# Cars; Diesel Engined and Manual Gearboxes???



## Levi_501 (Aug 13, 2011)

Hello people

I am on the hunt for a new car. Being environmentally and money aware I would like a diesel, with a manual gearbox; my preferred configuration for a Monday to Friday car.

Alas, in my quest I have come up against the petrol/automatic monogamy here in 'ole DF.

A quick stroll around the fuel garages (Pemex) there are very few if any that sell diesel.

Quick question: am I hitting my head against the wall and wasting my time and energy; and therefore, just bite the bullet and go with the flow (petrol automatic), or make the dealer order a diesel and deal with finding diesel fuel in due course?

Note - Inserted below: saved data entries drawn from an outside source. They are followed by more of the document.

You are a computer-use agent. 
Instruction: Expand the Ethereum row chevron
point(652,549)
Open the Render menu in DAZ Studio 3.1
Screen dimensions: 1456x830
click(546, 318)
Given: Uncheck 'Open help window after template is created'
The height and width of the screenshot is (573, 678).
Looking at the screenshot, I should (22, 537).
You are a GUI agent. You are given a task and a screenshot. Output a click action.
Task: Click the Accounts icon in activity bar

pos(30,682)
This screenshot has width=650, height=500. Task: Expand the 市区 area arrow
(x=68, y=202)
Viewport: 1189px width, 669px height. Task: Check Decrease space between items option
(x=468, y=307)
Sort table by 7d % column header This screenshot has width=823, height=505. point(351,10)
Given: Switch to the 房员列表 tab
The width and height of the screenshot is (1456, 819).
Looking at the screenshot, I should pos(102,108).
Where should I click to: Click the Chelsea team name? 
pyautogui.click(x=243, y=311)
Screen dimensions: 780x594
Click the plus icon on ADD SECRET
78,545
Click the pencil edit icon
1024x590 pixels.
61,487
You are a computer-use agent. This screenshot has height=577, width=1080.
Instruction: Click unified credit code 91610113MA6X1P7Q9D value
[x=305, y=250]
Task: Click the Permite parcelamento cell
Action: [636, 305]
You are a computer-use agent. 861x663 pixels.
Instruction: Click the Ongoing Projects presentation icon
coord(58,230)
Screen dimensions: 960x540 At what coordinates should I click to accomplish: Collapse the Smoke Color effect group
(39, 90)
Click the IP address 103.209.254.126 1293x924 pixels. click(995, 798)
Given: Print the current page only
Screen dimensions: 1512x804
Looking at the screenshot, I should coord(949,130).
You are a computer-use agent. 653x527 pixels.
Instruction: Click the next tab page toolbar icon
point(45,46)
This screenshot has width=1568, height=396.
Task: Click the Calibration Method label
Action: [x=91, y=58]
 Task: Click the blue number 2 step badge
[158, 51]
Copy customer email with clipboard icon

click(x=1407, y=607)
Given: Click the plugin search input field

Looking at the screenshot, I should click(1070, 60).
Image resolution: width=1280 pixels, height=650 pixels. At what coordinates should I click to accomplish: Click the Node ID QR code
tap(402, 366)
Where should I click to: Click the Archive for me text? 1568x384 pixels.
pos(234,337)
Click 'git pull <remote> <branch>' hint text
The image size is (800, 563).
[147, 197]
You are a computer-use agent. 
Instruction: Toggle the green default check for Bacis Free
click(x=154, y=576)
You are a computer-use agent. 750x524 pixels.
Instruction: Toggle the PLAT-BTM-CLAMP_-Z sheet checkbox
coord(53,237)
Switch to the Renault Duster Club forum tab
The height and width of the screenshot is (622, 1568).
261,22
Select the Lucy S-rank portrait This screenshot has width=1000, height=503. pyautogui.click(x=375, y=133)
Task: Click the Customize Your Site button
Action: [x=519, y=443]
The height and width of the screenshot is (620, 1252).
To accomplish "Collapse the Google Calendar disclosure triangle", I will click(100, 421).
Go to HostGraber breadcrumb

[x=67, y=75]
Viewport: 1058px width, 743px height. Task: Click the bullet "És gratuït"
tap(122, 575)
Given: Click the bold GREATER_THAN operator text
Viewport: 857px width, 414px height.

Anyone on here run diesel cars?

Research on the internet shows sales of diesel cars across the Americas as being less than 5% of new sales and down as low as 1% depending on which report you read.

Thanks in advance

BTW, I have discovered tacos de pastor


----------



## joaquinx (Jul 3, 2010)

A friend of mine who lives in Minatitlán, Veracruz drives a VW Bora diesel. It's not quite a standard transmission, but some kind of hybrid that is both auto and standard without a clutch.

If you do buy diesel, mark the stations on your GPS so you'll never be without.

If you're trying to save gasoline by going standard, the newer automatics are getting the same kpl - maybe a kilometer less.


----------



## Levi_501 (Aug 13, 2011)

I would like an BMW X3, but I think I will go for a Mazda CX7.


----------



## TundraGreen (Jul 15, 2010)

joaquinx said:


> ... but some kind of hybrid that is both auto and standard without a clutch ...


My son recently bought a VW Jetta with a "DSG" transmission. This is actually two standard transmissions with two clutches in one gear box. One of them contains the 1st, 3rd, and 5th gears. The other contains 2nd, 4th, and 6th. The clutches are computer controlled normally, but there is an override function that allows the driver to control the shifts. There is no clutch pedal, but rather shifting is accomplished with the lever that looks like an automatic transmission lever. The car alternates between the two transmissions so shifts are very fast. e.g. You start in 1st gear on one transmission. 2nd is selected on the other transmission before you need it, thus when the car shifts from 1st to 2nd, all that has to happen is disengaging one clutch and engaging the other. In automatic mode all this happens without driver interaction just like in an automatic, but it really is a standard transmission. Seems very clever to me.


----------



## FHBOY (Jun 15, 2010)

*Hybrids in Mexico*

Just to muddy the waters here a bit: I know that Ford makes it's Fusion hybrid in Mexico for sale in the US. Are there hybrids marketed in Mexico? Are there seminuevo hybrids around?


----------



## Guest (Jan 5, 2012)

There are several VW Jetta TDI (diesel) cars for sale on Vivastreet Mexico........and more on Mundoanuncio..... and more, as well as Peugeot 406 Hdi (diesel) and VW Beetle with diesel for sale on Segundamano.....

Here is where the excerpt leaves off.